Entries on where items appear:
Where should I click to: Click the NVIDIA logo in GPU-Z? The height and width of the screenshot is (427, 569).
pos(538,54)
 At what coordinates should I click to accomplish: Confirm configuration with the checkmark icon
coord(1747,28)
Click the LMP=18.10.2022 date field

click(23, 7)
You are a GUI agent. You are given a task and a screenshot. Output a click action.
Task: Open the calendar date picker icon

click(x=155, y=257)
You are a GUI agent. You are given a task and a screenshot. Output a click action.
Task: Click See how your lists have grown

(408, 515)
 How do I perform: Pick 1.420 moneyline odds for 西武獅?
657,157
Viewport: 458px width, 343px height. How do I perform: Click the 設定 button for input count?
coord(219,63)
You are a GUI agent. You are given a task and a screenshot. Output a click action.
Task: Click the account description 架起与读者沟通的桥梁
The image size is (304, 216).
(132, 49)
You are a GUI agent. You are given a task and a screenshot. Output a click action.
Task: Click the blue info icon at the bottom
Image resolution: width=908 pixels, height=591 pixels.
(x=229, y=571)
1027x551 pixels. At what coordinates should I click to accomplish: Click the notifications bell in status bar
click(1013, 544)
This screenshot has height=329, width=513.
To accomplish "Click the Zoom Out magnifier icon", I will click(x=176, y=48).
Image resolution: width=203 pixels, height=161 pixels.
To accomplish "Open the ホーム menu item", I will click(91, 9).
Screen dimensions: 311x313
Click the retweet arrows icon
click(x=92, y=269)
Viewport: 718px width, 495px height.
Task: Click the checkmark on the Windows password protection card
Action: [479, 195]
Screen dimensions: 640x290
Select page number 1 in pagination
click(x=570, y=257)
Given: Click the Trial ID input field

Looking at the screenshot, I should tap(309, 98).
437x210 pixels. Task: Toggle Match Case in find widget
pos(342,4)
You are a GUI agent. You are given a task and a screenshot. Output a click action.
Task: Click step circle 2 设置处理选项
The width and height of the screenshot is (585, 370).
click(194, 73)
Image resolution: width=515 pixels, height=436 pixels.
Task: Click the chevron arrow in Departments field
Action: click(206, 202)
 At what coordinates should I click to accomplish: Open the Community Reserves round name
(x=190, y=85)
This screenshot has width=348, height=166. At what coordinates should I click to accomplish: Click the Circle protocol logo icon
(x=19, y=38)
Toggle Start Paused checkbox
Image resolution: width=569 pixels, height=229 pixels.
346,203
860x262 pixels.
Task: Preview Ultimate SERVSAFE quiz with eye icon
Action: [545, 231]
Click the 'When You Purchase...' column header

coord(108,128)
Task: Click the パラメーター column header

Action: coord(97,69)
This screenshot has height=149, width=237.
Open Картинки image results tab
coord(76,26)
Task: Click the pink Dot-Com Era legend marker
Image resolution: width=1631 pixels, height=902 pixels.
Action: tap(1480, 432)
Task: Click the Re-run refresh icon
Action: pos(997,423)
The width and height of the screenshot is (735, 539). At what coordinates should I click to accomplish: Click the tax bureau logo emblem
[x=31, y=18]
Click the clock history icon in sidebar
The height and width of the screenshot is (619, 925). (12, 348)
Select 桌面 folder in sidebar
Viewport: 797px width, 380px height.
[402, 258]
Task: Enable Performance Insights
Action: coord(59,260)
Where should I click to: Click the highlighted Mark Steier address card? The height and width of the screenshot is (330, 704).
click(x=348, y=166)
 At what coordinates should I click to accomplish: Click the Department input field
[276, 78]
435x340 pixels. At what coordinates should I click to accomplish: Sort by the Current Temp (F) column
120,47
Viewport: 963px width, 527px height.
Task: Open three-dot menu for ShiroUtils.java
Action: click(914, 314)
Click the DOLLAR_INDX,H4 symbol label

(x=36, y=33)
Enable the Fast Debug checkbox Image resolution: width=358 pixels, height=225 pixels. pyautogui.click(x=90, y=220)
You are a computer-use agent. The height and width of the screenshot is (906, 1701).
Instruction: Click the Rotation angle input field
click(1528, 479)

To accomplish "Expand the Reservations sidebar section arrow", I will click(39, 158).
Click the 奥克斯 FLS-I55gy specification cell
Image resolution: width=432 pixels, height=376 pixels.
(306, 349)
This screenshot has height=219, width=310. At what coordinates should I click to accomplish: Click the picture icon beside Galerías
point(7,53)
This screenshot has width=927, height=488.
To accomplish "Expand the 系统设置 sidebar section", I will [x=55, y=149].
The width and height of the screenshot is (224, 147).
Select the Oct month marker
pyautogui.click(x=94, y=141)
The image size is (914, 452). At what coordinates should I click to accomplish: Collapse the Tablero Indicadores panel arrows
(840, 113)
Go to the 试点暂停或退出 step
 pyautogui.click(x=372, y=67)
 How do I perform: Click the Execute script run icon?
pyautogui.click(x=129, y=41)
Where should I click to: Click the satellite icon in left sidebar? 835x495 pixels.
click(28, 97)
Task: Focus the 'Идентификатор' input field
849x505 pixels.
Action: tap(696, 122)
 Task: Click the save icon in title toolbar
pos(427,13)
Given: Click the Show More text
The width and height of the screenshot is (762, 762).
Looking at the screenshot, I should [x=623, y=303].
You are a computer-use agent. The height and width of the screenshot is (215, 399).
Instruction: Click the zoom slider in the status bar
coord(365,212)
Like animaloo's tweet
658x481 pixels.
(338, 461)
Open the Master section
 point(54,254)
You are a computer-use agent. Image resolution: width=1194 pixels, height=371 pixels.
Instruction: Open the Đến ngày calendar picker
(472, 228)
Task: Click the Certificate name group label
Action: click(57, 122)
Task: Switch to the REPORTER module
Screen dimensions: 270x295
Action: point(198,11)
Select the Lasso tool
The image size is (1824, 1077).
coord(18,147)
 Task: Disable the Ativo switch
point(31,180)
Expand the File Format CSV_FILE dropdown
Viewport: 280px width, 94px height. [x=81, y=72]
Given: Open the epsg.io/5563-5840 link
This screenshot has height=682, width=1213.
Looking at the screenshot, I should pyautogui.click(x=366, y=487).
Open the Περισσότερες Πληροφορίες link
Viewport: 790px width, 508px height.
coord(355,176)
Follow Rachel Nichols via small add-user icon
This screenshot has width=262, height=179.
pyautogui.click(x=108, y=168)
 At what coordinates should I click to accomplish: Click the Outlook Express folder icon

GIVEN INSTRUCTION: Rewrite the lines above as a JSON list of strings, one string per line, with blank lines omitted.

ANSWER TO THE TASK:
[
  "Where should I click to: Click the NVIDIA logo in GPU-Z? The height and width of the screenshot is (427, 569).",
  "pos(538,54)",
  " At what coordinates should I click to accomplish: Confirm configuration with the checkmark icon",
  "coord(1747,28)",
  "Click the LMP=18.10.2022 date field",
  "click(23, 7)",
  "You are a GUI agent. You are given a task and a screenshot. Output a click action.",
  "Task: Open the calendar date picker icon",
  "click(x=155, y=257)",
  "You are a GUI agent. You are given a task and a screenshot. Output a click action.",
  "Task: Click See how your lists have grown",
  "(408, 515)",
  " How do I perform: Pick 1.420 moneyline odds for 西武獅?",
  "657,157",
  "Viewport: 458px width, 343px height. How do I perform: Click the 設定 button for input count?",
  "coord(219,63)",
  "You are a GUI agent. You are given a task and a screenshot. Output a click action.",
  "Task: Click the account description 架起与读者沟通的桥梁",
  "The image size is (304, 216).",
  "(132, 49)",
  "You are a GUI agent. You are given a task and a screenshot. Output a click action.",
  "Task: Click the blue info icon at the bottom",
  "Image resolution: width=908 pixels, height=591 pixels.",
  "(x=229, y=571)",
  "1027x551 pixels. At what coordinates should I click to accomplish: Click the notifications bell in status bar",
  "click(1013, 544)",
  "This screenshot has height=329, width=513.",
  "To accomplish \"Click the Zoom Out magnifier icon\", I will click(x=176, y=48).",
  "Image resolution: width=203 pixels, height=161 pixels.",
  "To accomplish \"Open the ホーム menu item\", I will click(91, 9).",
  "Screen dimensions: 311x313",
  "Click the retweet arrows icon",
  "click(x=92, y=269)",
  "Viewport: 718px width, 495px height.",
  "Task: Click the checkmark on the Windows password protection card",
  "Action: [479, 195]",
  "Screen dimensions: 640x290",
  "Select page number 1 in pagination",
  "click(x=570, y=257)",
  "Given: Click the Trial ID input field",
  "Looking at the screenshot, I should tap(309, 98).",
  "437x210 pixels. Task: Toggle Match Case in find widget",
  "pos(342,4)",
  "You are a GUI agent. You are given a task and a screenshot. Output a click action.",
  "Task: Click step circle 2 设置处理选项",
  "The width and height of the screenshot is (585, 370).",
  "click(194, 73)",
  "Image resolution: width=515 pixels, height=436 pixels.",
  "Task: Click the chevron arrow in Departments field",
  "Action: click(206, 202)",
  " At what coordinates should I click to accomplish: Open the Community Reserves round name",
  "(x=190, y=85)",
  "This screenshot has width=348, height=166. At what coordinates should I click to accomplish: Click the Circle protocol logo icon",
  "(x=19, y=38)",
  "Toggle Start Paused checkbox",
  "Image resolution: width=569 pixels, height=229 pixels.",
  "346,203",
  "860x262 pixels.",
  "Task: Preview Ultimate SERVSAFE quiz with eye icon",
  "Action: [545, 231]",
  "Click the 'When You Purchase...' column header",
  "coord(108,128)",
  "Task: Click the パラメーター column header",
  "Action: coord(97,69)",
  "This screenshot has height=149, width=237.",
  "Open Картинки image results tab",
  "coord(76,26)",
  "Task: Click the pink Dot-Com Era legend marker",
  "Image resolution: width=1631 pixels, height=902 pixels.",
  "Action: tap(1480, 432)",
  "Task: Click the Re-run refresh icon",
  "Action: pos(997,423)",
  "The width and height of the screenshot is (735, 539). At what coordinates should I click to accomplish: Click the tax bureau logo emblem",
  "[x=31, y=18]",
  "Click the clock history icon in sidebar",
  "The height and width of the screenshot is (619, 925). (12, 348)",
  "Select 桌面 folder in sidebar",
  "Viewport: 797px width, 380px height.",
  "[402, 258]",
  "Task: Enable Performance Insights",
  "Action: coord(59,260)",
  "Where should I click to: Click the highlighted Mark Steier address card? The height and width of the screenshot is (330, 704).",
  "click(x=348, y=166)",
  " At what coordinates should I click to accomplish: Click the Department input field",
  "[276, 78]",
  "435x340 pixels. At what coordinates should I click to accomplish: Sort by the Current Temp (F) column",
  "120,47",
  "Viewport: 963px width, 527px height.",
  "Task: Open three-dot menu for ShiroUtils.java",
  "Action: click(914, 314)",
  "Click the DOLLAR_INDX,H4 symbol label",
  "(x=36, y=33)",
  "Enable the Fast Debug checkbox Image resolution: width=358 pixels, height=225 pixels. pyautogui.click(x=90, y=220)",
  "You are a computer-use agent. The height and width of the screenshot is (906, 1701).",
  "Instruction: Click the Rotation angle input field",
  "click(1528, 479)",
  "To accomplish \"Expand the Reservations sidebar section arrow\", I will click(39, 158).",
  "Click the 奥克斯 FLS-I55gy specification cell",
  "Image resolution: width=432 pixels, height=376 pixels.",
  "(306, 349)",
  "This screenshot has height=219, width=310. At what coordinates should I click to accomplish: Click the picture icon beside Galerías",
  "point(7,53)",
  "This screenshot has width=927, height=488.",
  "To accomplish \"Expand the 系统设置 sidebar section\", I will [x=55, y=149].",
  "The width and height of the screenshot is (224, 147).",
  "Select the Oct month marker",
  "pyautogui.click(x=94, y=141)",
  "The image size is (914, 452). At what coordinates should I click to accomplish: Collapse the Tablero Indicadores panel arrows",
  "(840, 113)",
  "Go to the 试点暂停或退出 step",
  " pyautogui.click(x=372, y=67)",
  " How do I perform: Click the Execute script run icon?",
  "pyautogui.click(x=129, y=41)",
  "Where should I click to: Click the satellite icon in left sidebar? 835x495 pixels.",
  "click(28, 97)",
  "Task: Focus the 'Идентификатор' input field",
  "849x505 pixels.",
  "Action: tap(696, 122)",
  " Task: Click the save icon in title toolbar",
  "pos(427,13)",
  "Given: Click the Show More text",
  "The width and height of the screenshot is (762, 762).",
  "Looking at the screenshot, I should [x=623, y=303].",
  "You are a computer-use agent. The height and width of the screenshot is (215, 399).",
  "Instruction: Click the zoom slider in the status bar",
  "coord(365,212)",
  "Like animaloo's tweet",
  "658x481 pixels.",
  "(338, 461)",
  "Open the Master section",
  " point(54,254)",
  "You are a computer-use agent. Image resolution: width=1194 pixels, height=371 pixels.",
  "Instruction: Open the Đến ngày calendar picker",
  "(472, 228)",
  "Task: Click the Certificate name group label",
  "Action: click(57, 122)",
  "Task: Switch to the REPORTER module",
  "Screen dimensions: 270x295",
  "Action: point(198,11)",
  "Select the Lasso tool",
  "The image size is (1824, 1077).",
  "coord(18,147)",
  " Task: Disable the Ativo switch",
  "point(31,180)",
  "Expand the File Format CSV_FILE dropdown",
  "Viewport: 280px width, 94px height. [x=81, y=72]",
  "Given: Open the epsg.io/5563-5840 link",
  "This screenshot has height=682, width=1213.",
  "Looking at the screenshot, I should pyautogui.click(x=366, y=487).",
  "Open the Περισσότερες Πληροφορίες link",
  "Viewport: 790px width, 508px height.",
  "coord(355,176)",
  "Follow Rachel Nichols via small add-user icon",
  "This screenshot has width=262, height=179.",
  "pyautogui.click(x=108, y=168)",
  " At what coordinates should I click to accomplish: Click the Outlook Express folder icon"
]